■ WHAT IS EXPECTED ■
Please pull out every line below that contains the string "pixels" and copy each one in full.

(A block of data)
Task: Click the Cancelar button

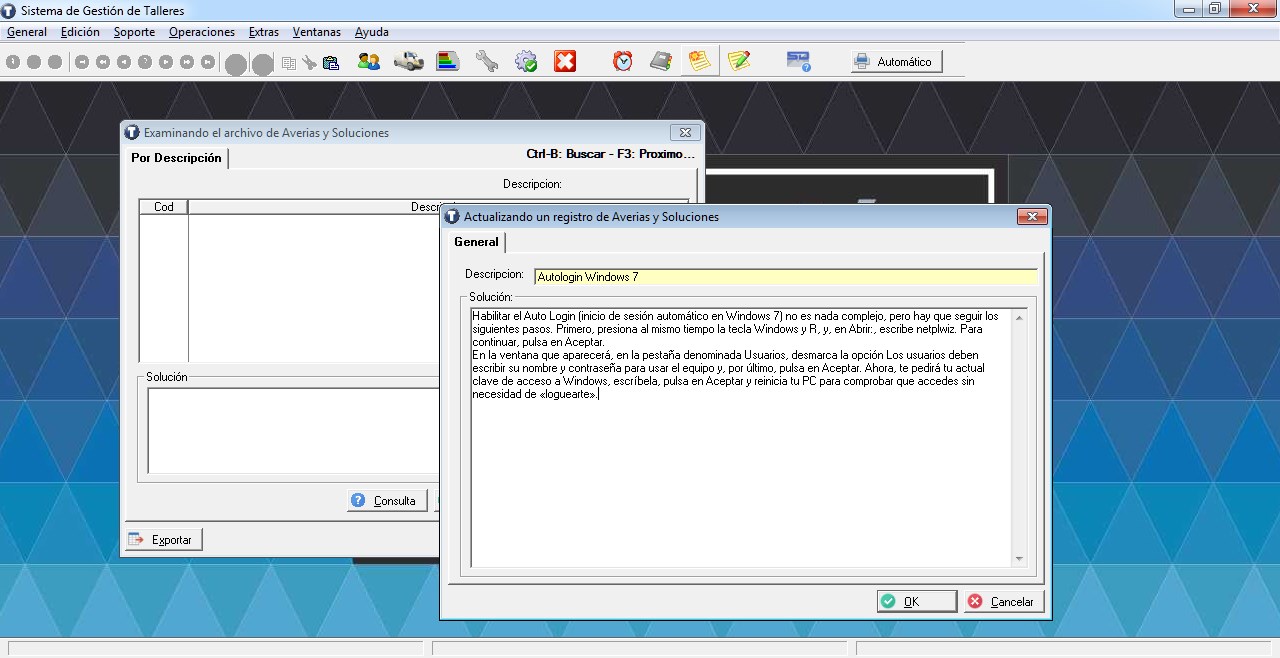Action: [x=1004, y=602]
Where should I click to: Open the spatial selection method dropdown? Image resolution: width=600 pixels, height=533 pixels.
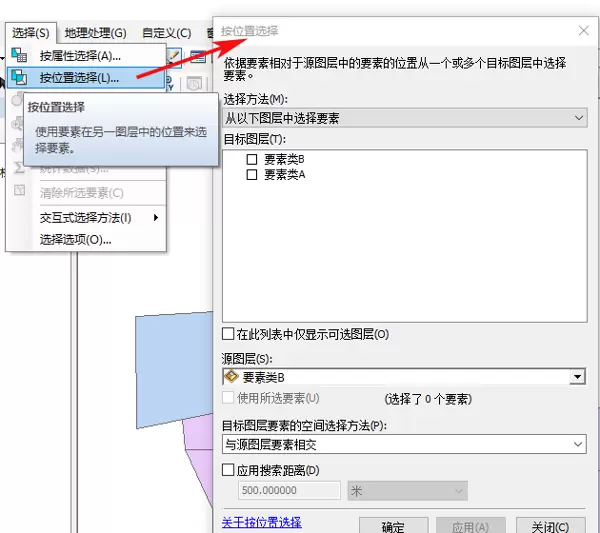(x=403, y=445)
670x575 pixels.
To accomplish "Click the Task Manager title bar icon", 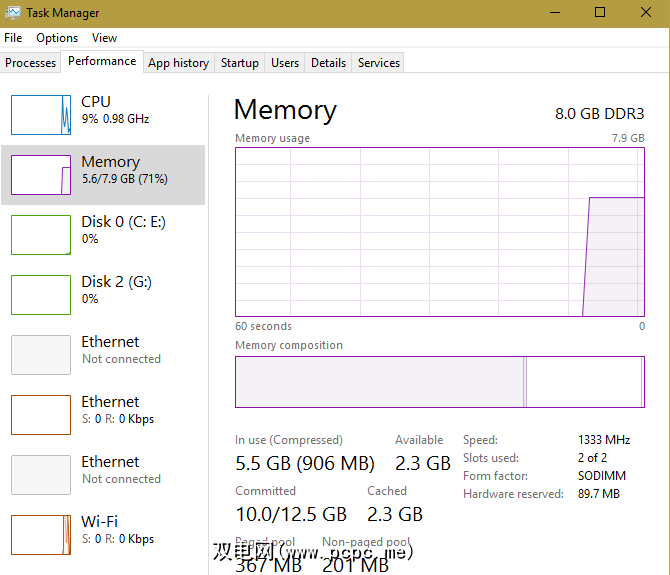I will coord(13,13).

■ EXERCISE RESULT ■
Where should I click to: Open the spatial selection method dropdown? Image resolution: width=600 pixels, height=533 pixels.
670x575 pixels.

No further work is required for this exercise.